Typical cancer support groups, while useful, tend to be somewhat “depressing,” she said, but CCChampions is different.

“Connor wants to be a police officer when he grows up,” Ponterio said. Several NHTPD officers are now involved with Connor and have “lifted his mood.”

“These police officers come to Connor’s soccer games and text him all the time,” she said. “CCChampions has gone way beyond what you’d expect.”

In 2015, 75 percent of children in the area who were diagnosed with cancer signed up for a friend through CCChampions. The organization is currently serving about 70 children within a 200-mile radius of Pittsburgh, including Erie, East Huntingdon, West Virginia and parts of Ohio.

The age range of current participants is 4 to 22 years old, but there is “no age limit,” Kushner said.

CCChampions is making a difference to its participants, according to Shaw.

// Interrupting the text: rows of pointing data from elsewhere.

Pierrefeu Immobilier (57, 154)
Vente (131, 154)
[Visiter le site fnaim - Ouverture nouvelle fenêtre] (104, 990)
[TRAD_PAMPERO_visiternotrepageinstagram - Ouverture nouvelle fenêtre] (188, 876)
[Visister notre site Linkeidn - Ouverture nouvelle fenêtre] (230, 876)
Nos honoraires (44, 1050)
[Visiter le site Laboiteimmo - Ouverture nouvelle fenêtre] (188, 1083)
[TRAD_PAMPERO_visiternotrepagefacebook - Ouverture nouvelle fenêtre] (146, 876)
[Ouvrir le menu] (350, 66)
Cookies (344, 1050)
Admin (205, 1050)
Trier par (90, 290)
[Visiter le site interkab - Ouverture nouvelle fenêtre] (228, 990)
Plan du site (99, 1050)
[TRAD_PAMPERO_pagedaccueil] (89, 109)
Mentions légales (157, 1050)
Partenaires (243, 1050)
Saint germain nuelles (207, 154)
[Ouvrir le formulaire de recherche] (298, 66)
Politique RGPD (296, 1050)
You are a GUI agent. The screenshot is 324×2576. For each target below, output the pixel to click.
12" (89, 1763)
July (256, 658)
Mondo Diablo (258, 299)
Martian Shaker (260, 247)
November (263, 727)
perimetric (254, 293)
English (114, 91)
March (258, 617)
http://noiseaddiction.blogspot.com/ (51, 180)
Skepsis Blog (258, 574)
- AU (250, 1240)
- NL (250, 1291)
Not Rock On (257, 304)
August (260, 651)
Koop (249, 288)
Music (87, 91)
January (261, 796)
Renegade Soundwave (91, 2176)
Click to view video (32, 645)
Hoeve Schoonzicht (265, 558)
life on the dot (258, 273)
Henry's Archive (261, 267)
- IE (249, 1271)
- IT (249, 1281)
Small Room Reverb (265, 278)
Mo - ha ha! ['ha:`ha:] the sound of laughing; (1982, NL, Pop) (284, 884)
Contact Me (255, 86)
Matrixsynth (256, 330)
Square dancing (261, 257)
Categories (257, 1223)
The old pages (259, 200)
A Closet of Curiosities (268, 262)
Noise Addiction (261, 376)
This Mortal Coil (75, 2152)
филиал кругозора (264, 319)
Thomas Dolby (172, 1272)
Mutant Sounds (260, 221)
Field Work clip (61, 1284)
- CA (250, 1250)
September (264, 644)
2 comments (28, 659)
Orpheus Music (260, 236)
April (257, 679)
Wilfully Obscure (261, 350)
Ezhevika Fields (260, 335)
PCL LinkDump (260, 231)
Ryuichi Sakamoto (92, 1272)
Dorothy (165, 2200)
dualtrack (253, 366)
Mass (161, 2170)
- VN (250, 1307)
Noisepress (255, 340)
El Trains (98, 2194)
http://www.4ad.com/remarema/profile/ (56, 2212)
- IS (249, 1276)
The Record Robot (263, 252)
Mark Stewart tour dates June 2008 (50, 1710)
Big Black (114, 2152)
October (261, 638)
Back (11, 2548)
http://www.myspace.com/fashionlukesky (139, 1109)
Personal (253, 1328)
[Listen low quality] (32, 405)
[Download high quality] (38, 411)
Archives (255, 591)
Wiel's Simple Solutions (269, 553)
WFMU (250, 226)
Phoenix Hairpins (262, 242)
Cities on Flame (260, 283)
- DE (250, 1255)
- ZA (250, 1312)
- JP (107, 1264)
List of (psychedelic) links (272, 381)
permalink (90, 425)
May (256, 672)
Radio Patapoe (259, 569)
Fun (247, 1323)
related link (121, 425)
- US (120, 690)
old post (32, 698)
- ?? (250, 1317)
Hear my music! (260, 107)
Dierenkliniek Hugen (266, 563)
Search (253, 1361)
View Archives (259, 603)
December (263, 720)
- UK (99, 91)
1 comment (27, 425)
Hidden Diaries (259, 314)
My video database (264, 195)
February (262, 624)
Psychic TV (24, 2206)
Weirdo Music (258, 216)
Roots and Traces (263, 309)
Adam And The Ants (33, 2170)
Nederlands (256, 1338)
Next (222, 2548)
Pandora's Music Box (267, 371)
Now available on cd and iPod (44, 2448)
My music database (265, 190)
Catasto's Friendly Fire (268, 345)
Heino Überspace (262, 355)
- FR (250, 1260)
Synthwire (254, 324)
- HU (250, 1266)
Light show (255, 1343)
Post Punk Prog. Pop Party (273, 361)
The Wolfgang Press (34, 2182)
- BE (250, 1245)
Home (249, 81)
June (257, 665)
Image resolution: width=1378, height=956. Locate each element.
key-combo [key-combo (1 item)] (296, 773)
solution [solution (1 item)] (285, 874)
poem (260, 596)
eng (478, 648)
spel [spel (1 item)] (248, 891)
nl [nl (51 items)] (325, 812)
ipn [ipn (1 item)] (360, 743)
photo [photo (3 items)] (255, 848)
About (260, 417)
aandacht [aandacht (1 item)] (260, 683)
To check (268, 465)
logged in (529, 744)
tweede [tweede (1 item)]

“I think there are several benefits to participating in CCChampions,” Shaw said. “First, the child has a new friend to visit them in the hospital and take their mind off of their disease and treatment.  The full-time staff, along with the ‘champion,’ also provides another line of support for families and children that may not already have that in place. 

“The last thing is that it can provide a break for the parents to leave the child playing a game or doing a craft with a CCChampions staff or the ‘champion,’” Shaw added. “Their involvement with kids and families facing cancer I only see as a positive.”

Kushner, who was an applied math major at Brown, was inspired by his family to try to help others, he said.

“My grandmother [Alice Kushner] was a social worker for nursing home oncology patients,” he said. “Everyone in my family has taught me the importance of making sure that no one is alone.”

Kushner is planning on expanding his nonprofit to a second chapter in a “neighboring city” to Pittsburgh in the next 12 to 18 months, he said, with the participation of Children’s Hospital.

“There are 15,000 kids newly diagnosed with cancer every year in the U.S.,” Kushner said. “And Children’s Hospital is always looking for innovative ways to achieve positive outcomes.”